_FRAGMENTO DEL DOCUMENTO_

◇ ◇ ◇ ◇ ◇

José María Izquierdo

En un mundo ahora lleno de obstáculos para el periodismo (despidos, cierres de medios, pérdidas crecientes), José María Izquierdo se hace la pregunta definitiva en el título del libro '¿Para qué servimos los periodistas? (hoy)', publicado por Los Libros de la Catarata. Un veterano periodista de mil batallas como Izquierdo –la última en el diario El País– no niega la evidencia de la abundancia de información disponible hoy para todos los ciudadanos, pero reivindica la necesiad de la existencia de los periodistas. Publicamos un extracto del tercer capítulo dedicado al periodismo en Internet.

Y sigamos tratando de escalar las gigantescas montañas que amenazan con cerrar el camino, para conseguir, si llegamos, saber para qué servimos los periodistas. Así que enfrentémonos al cambio de modelo, como decíamos an­tes, forzado por la aparición de Internet y la transforma­ción de los periódicos tradicionales, los de papel y tinta, en cabeceras digitales.

El 4 de mayo de 1996 nacía, por ejemplo, elpais.es, hoy elpaís.com, exactamente 20 años –solo, aunque parezcan siglos– después de la aparición en los quioscos de su hermana mayor, la edición en papel. Así que ya hace más de 15 años que los diarios de referencia de todo el mundo –lo de elpais.com es una simple referencia temporal– conviven con sus especulares ediciones .com. Hoy existen 250 millones de dominios de Internet en el mundo. Todas las estadísticas mundiales no pueden fallar. El descenso de consumo de los medios tradicionales, me­nos en radio, pero también en televisión, va pareja a la aparición de esta arma revolucionaria que todo lo ha reven­tado: Internet, primero, y las redes sociales, después.

Llegados a este punto, me voy a atrever, a cara descu­bierta, a defender la edición digital de los periódicos. Doy por hecho que tendré que encarar que tuerzan el gesto los lectores más tradicionales, los que pertenecemos a aquella denominación del macizo de la raza, porque en algunos casos hemos hecho los periódicos con nuestras manos, casi quemándonos con el plomo de las linotipias, pero también quienes han disfrutado tantos y tantos años del olor de la tinta, de desayunar a toda velocidad o a todo relax con el periódico papel bien extendido en la mesa junto al café y el cruasán o mal doblado en el metro.

Pero debo reconocer que no se me ocurre ninguna razón obje­tiva –a estas alturas de mi vida– para votar a favor del papel en contra de la edición digital. Ninguna. Cero. Entre otras cosas porque ningún periodista podía soñar hace veinte años con que sus crónicas tuvieran millones de lec­tores en todo el mundo, como ocurre con los periódicos digitales de referencia. ¿Quemamos, pues, el papel? No, claro. Afeitarse con una maquinilla eléctrica –los chicos, ignoro si en la depilación masculina o femenina puede servir igualmente el ejemplo– es mucho más rápido y seguramente más eficiente que hacerlo con cuchilla. Pero esta es la fecha en que las maquinillas tradicionales, con sus tres o cuatro hojas, arrasan en la publicidad. Porque eso es reivindicar el puro placer físico –al que me apunto con la lectura reposada del papel, que a nadie se le ocurra quitár­melo–, pero nada dice sobre la calidad del rasurado.

◇ ◇ ◇ ◇ ◇

_DATOS DE ORIGEN_
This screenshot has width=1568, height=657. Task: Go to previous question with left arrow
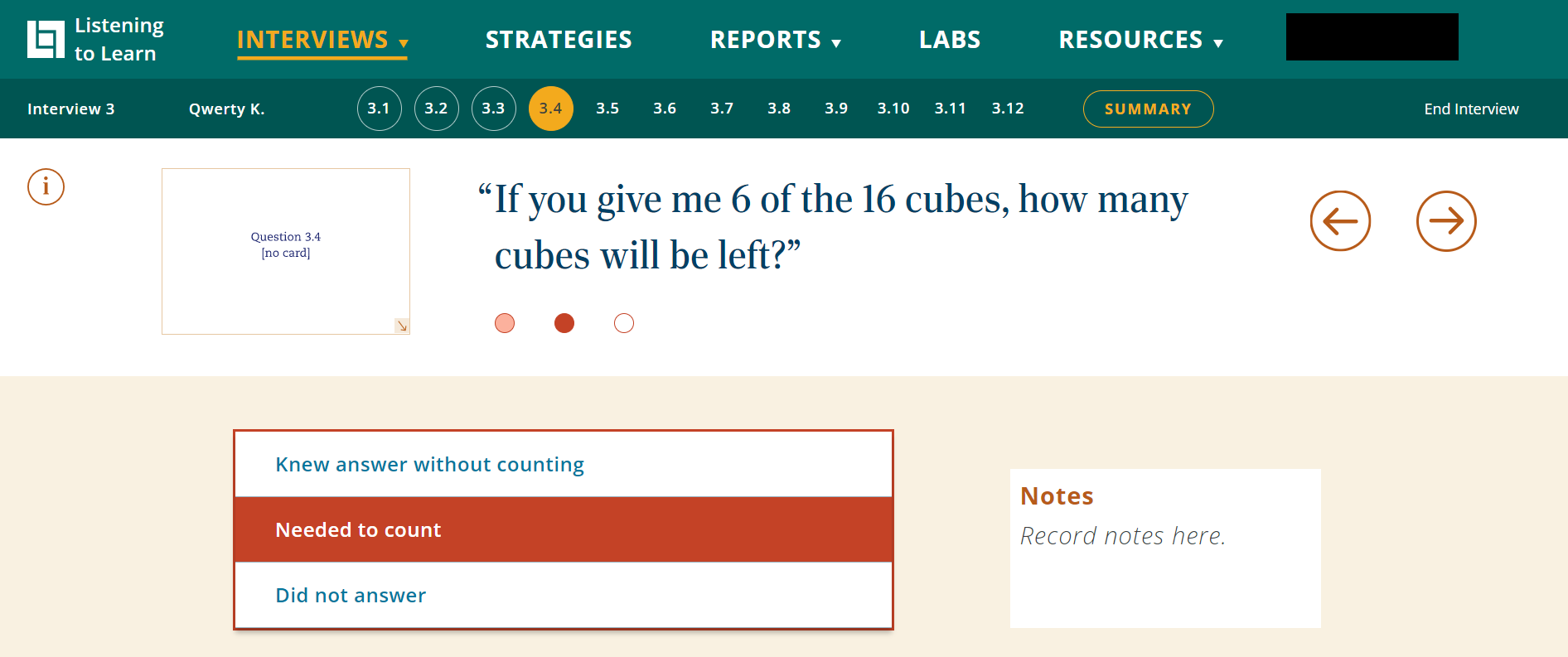pos(1339,221)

◇ ◇ ◇ ◇ ◇

_TAREAS PENDIENTES_
[a] Responde estas preguntas según el texto sobre el periodismo en Internet:
(i) ¿Qué editorial publica el libro de José María Izquierdo?
(ii) ¿En qué fecha nació elpais.es?
(iii) ¿Cuántos dominios de Internet existen hoy en el mundo?
[b] Copia literalmente el pasaje del texto sobre el periodismo en Internet que empieza en las palabras "Y sigamos tratando" y termina tras las palabras "en cabeceras digitales.".
Los datos no tienen ningún papel en esto.

_RESPUESTAS POR TAREA_
[a]
(i) Los Libros de la Catarata.
(ii) El 4 de mayo de 1996.
(iii) 250 millones.

[b]
Y sigamos tratando de escalar las gigantescas montañas que amenazan con cerrar el camino, para conseguir, si llegamos, saber para qué servimos los periodistas. Así que enfrentémonos al cambio de modelo, como decíamos an­tes, forzado por la aparición de Internet y la transforma­ción de los periódicos tradicionales, los de papel y tinta, en cabeceras digitales.